New Discussion-Paper

16.12.2019: Recently published

Ward, P. J., Blauhut, V., Bloemendaal, N., Daniell, J. E., de Ruiter, M. C., Duncan, M., Emberson, R., Jenkins, S. F., Kirschbaum, D., Kunz, M., Mohr, S., Muis, S., Riddell, G., Schäfer, A., Stanley, T., Veldkamp, T. I. E., and Winsemius, H. C. (2019): Review article: Natural hazard risk assessments at the global scale. Nat. Hazards Earth Syst. Sci. Discuss., doi:10.5194/nhess-2019-403.
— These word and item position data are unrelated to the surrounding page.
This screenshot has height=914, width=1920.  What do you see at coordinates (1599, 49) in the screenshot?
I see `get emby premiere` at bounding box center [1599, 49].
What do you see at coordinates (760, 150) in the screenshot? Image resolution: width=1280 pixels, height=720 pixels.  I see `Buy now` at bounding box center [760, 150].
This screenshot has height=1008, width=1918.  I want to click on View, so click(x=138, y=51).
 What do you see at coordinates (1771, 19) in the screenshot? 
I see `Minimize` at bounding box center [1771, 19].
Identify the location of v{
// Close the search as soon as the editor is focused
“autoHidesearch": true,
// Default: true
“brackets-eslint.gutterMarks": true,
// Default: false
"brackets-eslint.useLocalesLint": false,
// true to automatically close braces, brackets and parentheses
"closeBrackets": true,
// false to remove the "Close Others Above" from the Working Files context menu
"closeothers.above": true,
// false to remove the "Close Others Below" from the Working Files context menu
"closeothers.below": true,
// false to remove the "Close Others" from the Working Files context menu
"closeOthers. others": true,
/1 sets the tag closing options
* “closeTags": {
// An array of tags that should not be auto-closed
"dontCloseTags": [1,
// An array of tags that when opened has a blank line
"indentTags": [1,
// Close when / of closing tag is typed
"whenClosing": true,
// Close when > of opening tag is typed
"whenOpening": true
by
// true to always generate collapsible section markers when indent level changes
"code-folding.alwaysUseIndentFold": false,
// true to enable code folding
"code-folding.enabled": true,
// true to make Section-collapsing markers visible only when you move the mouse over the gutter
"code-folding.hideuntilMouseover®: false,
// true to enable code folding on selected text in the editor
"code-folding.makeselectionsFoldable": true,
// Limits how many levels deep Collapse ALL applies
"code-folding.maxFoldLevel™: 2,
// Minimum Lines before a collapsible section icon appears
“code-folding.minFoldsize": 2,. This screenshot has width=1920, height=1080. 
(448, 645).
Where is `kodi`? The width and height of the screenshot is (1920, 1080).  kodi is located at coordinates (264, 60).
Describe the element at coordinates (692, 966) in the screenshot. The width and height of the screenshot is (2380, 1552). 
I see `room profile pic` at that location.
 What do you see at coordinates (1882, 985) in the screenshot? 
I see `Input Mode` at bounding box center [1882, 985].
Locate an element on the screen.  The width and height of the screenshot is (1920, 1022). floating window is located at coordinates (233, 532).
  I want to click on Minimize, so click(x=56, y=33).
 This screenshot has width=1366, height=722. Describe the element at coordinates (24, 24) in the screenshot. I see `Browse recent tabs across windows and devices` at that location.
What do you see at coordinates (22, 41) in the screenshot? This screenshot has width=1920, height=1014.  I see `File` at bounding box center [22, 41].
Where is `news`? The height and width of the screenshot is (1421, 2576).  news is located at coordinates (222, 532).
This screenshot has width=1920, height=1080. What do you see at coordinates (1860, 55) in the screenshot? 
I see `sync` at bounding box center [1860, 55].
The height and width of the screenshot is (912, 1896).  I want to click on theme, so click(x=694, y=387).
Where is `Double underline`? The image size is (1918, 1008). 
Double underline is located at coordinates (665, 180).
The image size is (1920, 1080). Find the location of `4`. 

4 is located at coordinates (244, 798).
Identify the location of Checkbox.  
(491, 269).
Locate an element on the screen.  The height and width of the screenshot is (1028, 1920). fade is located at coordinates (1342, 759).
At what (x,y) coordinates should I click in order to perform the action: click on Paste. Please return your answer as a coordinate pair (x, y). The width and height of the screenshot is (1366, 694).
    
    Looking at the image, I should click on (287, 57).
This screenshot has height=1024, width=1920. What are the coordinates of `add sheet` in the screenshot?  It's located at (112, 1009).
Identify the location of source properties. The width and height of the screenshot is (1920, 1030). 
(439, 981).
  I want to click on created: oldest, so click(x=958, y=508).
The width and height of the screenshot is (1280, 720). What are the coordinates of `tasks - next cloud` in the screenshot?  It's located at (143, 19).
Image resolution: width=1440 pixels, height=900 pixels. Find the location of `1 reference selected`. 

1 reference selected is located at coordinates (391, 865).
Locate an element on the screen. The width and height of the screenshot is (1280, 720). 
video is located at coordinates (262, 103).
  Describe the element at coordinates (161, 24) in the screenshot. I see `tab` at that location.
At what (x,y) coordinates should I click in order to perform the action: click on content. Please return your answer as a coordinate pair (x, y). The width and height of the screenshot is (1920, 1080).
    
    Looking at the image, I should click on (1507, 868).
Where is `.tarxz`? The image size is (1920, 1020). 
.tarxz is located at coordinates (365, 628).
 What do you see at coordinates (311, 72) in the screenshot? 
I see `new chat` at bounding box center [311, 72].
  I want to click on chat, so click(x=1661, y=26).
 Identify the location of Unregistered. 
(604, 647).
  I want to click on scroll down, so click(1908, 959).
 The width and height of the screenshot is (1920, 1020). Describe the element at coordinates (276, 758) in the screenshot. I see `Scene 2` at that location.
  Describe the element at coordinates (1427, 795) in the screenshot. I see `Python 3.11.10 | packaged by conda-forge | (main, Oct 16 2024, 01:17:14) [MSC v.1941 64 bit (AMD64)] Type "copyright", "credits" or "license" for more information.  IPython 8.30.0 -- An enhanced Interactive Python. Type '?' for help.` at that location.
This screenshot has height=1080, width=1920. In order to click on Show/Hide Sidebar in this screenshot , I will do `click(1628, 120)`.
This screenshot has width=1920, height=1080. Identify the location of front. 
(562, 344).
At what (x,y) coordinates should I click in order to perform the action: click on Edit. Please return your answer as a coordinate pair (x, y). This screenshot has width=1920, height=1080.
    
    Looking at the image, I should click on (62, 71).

Since 1990, natural hazards have led to over 1.6 million fatalities globally, and economic losses are estimated at an average of around $260–310 billion per year. The scientific and policy community recognise the need to reduce these risks. As a result, the last decade has seen a rapid development of global models for assessing risk from natural hazards at the global scale. In this paper, we review the scientific literature on natural hazard risk assessments at the global scale, and specifically examine whether and how they have examined future projections of hazard, exposure, and/or vulnerability. In doing so, we examine similarities and differences between the approaches taken across the different hazards, and identify potential ways in which different hazard communities can learn from each other. For example, we show that global risk studies focusing on hydrological, climatological, and meteorological hazards, have included future projections and disaster risk reduction measures (in the case of floods), whilst these are missing in global studies related to geological hazards. The methods used for projecting future exposure in the former could be applied to the geological studies. On the other hand, studies of earthquake and tsunami risk are now using stochastic modelling approaches to allow for a fully probabilistic assessment of risk, which could benefit the modelling of risk from other hazards. Finally, we discuss opportunities for learning from methods and approaches being developed and applied to assess natural hazard risks at more continental or regional scales. Through this paper, we hope to encourage dialogue on knowledge sharing between scientists and communities working on different hazards and at different spatial scales.